> [TASK INPUTS]

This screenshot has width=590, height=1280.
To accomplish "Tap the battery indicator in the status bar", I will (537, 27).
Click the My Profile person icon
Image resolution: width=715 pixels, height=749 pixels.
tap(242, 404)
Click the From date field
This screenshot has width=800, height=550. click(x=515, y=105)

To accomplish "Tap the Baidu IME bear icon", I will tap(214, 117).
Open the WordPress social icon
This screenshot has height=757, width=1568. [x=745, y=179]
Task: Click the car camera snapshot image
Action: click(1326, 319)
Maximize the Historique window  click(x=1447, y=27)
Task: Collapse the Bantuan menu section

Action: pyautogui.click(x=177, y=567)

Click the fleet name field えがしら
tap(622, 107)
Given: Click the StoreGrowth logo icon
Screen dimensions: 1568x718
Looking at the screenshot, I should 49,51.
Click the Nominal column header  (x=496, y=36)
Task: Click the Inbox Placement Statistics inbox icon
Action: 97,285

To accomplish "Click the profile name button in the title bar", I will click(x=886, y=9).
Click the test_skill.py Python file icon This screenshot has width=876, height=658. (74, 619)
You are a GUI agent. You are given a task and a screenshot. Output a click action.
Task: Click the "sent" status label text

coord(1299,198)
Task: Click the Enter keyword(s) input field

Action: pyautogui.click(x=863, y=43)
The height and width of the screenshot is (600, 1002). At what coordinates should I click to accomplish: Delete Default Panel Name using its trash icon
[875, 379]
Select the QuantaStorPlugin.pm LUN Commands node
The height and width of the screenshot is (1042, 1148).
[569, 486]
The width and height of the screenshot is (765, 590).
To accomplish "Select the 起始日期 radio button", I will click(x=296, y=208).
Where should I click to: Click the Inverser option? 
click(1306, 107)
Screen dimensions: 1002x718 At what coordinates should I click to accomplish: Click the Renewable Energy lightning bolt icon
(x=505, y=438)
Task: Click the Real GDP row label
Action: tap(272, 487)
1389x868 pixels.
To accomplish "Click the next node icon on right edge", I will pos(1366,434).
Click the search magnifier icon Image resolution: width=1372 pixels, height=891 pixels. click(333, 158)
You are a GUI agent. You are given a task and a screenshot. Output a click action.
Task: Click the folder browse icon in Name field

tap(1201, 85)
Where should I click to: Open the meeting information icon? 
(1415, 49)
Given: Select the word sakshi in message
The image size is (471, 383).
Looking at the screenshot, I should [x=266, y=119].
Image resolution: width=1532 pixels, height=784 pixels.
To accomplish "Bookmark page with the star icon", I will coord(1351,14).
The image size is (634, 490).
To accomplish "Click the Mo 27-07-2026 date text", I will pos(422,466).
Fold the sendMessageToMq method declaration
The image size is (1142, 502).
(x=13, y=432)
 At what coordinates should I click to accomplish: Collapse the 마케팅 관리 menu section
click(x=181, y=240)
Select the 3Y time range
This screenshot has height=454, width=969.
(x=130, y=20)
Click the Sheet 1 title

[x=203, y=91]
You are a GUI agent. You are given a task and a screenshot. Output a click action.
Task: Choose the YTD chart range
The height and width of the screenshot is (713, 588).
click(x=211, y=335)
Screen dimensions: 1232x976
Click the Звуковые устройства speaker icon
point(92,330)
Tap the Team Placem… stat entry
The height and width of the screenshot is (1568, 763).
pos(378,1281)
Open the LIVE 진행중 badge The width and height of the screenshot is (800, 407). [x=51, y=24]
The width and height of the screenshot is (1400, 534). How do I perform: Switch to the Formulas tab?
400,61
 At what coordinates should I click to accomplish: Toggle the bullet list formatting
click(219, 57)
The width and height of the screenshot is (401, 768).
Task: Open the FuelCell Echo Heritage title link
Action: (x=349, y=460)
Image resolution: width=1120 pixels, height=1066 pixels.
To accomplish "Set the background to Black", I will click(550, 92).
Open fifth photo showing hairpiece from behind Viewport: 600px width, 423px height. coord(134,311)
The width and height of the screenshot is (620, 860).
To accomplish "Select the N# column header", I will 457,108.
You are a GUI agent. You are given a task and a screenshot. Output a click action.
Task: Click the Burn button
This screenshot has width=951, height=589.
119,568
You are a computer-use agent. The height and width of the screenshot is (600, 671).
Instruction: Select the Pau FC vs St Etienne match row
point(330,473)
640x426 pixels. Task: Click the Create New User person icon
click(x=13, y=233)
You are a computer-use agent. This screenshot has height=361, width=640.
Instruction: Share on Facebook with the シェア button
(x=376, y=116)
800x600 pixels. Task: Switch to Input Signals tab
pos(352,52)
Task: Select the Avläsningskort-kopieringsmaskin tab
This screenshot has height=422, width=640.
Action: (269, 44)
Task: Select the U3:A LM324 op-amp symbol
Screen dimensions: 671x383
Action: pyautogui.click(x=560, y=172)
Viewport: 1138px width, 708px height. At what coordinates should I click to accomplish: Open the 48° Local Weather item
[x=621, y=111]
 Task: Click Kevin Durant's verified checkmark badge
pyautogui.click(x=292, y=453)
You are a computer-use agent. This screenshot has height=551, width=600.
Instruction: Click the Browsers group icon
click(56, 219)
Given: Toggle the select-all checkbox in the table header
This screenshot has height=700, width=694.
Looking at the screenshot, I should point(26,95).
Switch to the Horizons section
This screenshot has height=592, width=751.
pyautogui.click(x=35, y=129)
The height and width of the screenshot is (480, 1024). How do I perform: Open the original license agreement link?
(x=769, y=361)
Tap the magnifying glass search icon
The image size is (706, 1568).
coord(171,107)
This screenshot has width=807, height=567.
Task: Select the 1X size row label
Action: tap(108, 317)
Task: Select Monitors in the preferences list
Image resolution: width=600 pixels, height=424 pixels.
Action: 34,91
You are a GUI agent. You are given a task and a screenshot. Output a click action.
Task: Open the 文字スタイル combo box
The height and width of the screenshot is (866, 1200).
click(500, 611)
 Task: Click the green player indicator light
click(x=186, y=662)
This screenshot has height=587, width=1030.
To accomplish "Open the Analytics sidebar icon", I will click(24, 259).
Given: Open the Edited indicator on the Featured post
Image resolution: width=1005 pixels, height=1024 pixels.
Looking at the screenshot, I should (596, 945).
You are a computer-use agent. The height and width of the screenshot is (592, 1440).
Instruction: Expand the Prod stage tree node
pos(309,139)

> [DIRECTIONS FOR THIS TASK]
Give the listing once more, unchanged in every line.

> [EXPECTED ANSWER]
This screenshot has width=590, height=1280.
To accomplish "Tap the battery indicator in the status bar", I will (537, 27).
Click the My Profile person icon
Image resolution: width=715 pixels, height=749 pixels.
tap(242, 404)
Click the From date field
This screenshot has width=800, height=550. click(x=515, y=105)

To accomplish "Tap the Baidu IME bear icon", I will tap(214, 117).
Open the WordPress social icon
This screenshot has height=757, width=1568. [x=745, y=179]
Task: Click the car camera snapshot image
Action: click(1326, 319)
Maximize the Historique window  click(x=1447, y=27)
Task: Collapse the Bantuan menu section

Action: pyautogui.click(x=177, y=567)

Click the fleet name field えがしら
tap(622, 107)
Given: Click the StoreGrowth logo icon
Screen dimensions: 1568x718
Looking at the screenshot, I should 49,51.
Click the Nominal column header  (x=496, y=36)
Task: Click the Inbox Placement Statistics inbox icon
Action: 97,285

To accomplish "Click the profile name button in the title bar", I will click(x=886, y=9).
Click the test_skill.py Python file icon This screenshot has width=876, height=658. (74, 619)
You are a GUI agent. You are given a task and a screenshot. Output a click action.
Task: Click the "sent" status label text

coord(1299,198)
Task: Click the Enter keyword(s) input field

Action: pyautogui.click(x=863, y=43)
The height and width of the screenshot is (600, 1002). At what coordinates should I click to accomplish: Delete Default Panel Name using its trash icon
[875, 379]
Select the QuantaStorPlugin.pm LUN Commands node
The height and width of the screenshot is (1042, 1148).
[569, 486]
The width and height of the screenshot is (765, 590).
To accomplish "Select the 起始日期 radio button", I will click(x=296, y=208).
Where should I click to: Click the Inverser option? 
click(1306, 107)
Screen dimensions: 1002x718 At what coordinates should I click to accomplish: Click the Renewable Energy lightning bolt icon
(x=505, y=438)
Task: Click the Real GDP row label
Action: tap(272, 487)
1389x868 pixels.
To accomplish "Click the next node icon on right edge", I will pos(1366,434).
Click the search magnifier icon Image resolution: width=1372 pixels, height=891 pixels. click(333, 158)
You are a GUI agent. You are given a task and a screenshot. Output a click action.
Task: Click the folder browse icon in Name field

tap(1201, 85)
Where should I click to: Open the meeting information icon? 
(1415, 49)
Given: Select the word sakshi in message
The image size is (471, 383).
Looking at the screenshot, I should [x=266, y=119].
Image resolution: width=1532 pixels, height=784 pixels.
To accomplish "Bookmark page with the star icon", I will coord(1351,14).
The image size is (634, 490).
To accomplish "Click the Mo 27-07-2026 date text", I will pos(422,466).
Fold the sendMessageToMq method declaration
The image size is (1142, 502).
(x=13, y=432)
 At what coordinates should I click to accomplish: Collapse the 마케팅 관리 menu section
click(x=181, y=240)
Select the 3Y time range
This screenshot has height=454, width=969.
(x=130, y=20)
Click the Sheet 1 title

[x=203, y=91]
You are a GUI agent. You are given a task and a screenshot. Output a click action.
Task: Choose the YTD chart range
The height and width of the screenshot is (713, 588).
click(x=211, y=335)
Screen dimensions: 1232x976
Click the Звуковые устройства speaker icon
point(92,330)
Tap the Team Placem… stat entry
The height and width of the screenshot is (1568, 763).
pos(378,1281)
Open the LIVE 진행중 badge The width and height of the screenshot is (800, 407). [x=51, y=24]
The width and height of the screenshot is (1400, 534). How do I perform: Switch to the Formulas tab?
400,61
 At what coordinates should I click to accomplish: Toggle the bullet list formatting
click(219, 57)
The width and height of the screenshot is (401, 768).
Task: Open the FuelCell Echo Heritage title link
Action: (x=349, y=460)
Image resolution: width=1120 pixels, height=1066 pixels.
To accomplish "Set the background to Black", I will click(550, 92).
Open fifth photo showing hairpiece from behind Viewport: 600px width, 423px height. coord(134,311)
The width and height of the screenshot is (620, 860).
To accomplish "Select the N# column header", I will 457,108.
You are a GUI agent. You are given a task and a screenshot. Output a click action.
Task: Click the Burn button
This screenshot has width=951, height=589.
119,568
You are a computer-use agent. The height and width of the screenshot is (600, 671).
Instruction: Select the Pau FC vs St Etienne match row
point(330,473)
640x426 pixels. Task: Click the Create New User person icon
click(x=13, y=233)
You are a computer-use agent. This screenshot has height=361, width=640.
Instruction: Share on Facebook with the シェア button
(x=376, y=116)
800x600 pixels. Task: Switch to Input Signals tab
pos(352,52)
Task: Select the Avläsningskort-kopieringsmaskin tab
This screenshot has height=422, width=640.
Action: (269, 44)
Task: Select the U3:A LM324 op-amp symbol
Screen dimensions: 671x383
Action: pyautogui.click(x=560, y=172)
Viewport: 1138px width, 708px height. At what coordinates should I click to accomplish: Open the 48° Local Weather item
[x=621, y=111]
 Task: Click Kevin Durant's verified checkmark badge
pyautogui.click(x=292, y=453)
You are a computer-use agent. This screenshot has height=551, width=600.
Instruction: Click the Browsers group icon
click(56, 219)
Given: Toggle the select-all checkbox in the table header
This screenshot has height=700, width=694.
Looking at the screenshot, I should point(26,95).
Switch to the Horizons section
This screenshot has height=592, width=751.
pyautogui.click(x=35, y=129)
The height and width of the screenshot is (480, 1024). How do I perform: Open the original license agreement link?
(x=769, y=361)
Tap the magnifying glass search icon
The image size is (706, 1568).
coord(171,107)
This screenshot has width=807, height=567.
Task: Select the 1X size row label
Action: tap(108, 317)
Task: Select Monitors in the preferences list
Image resolution: width=600 pixels, height=424 pixels.
Action: 34,91
You are a GUI agent. You are given a task and a screenshot. Output a click action.
Task: Open the 文字スタイル combo box
The height and width of the screenshot is (866, 1200).
click(500, 611)
 Task: Click the green player indicator light
click(x=186, y=662)
This screenshot has height=587, width=1030.
To accomplish "Open the Analytics sidebar icon", I will click(24, 259).
Given: Open the Edited indicator on the Featured post
Image resolution: width=1005 pixels, height=1024 pixels.
Looking at the screenshot, I should (596, 945).
You are a computer-use agent. The height and width of the screenshot is (592, 1440).
Instruction: Expand the Prod stage tree node
pos(309,139)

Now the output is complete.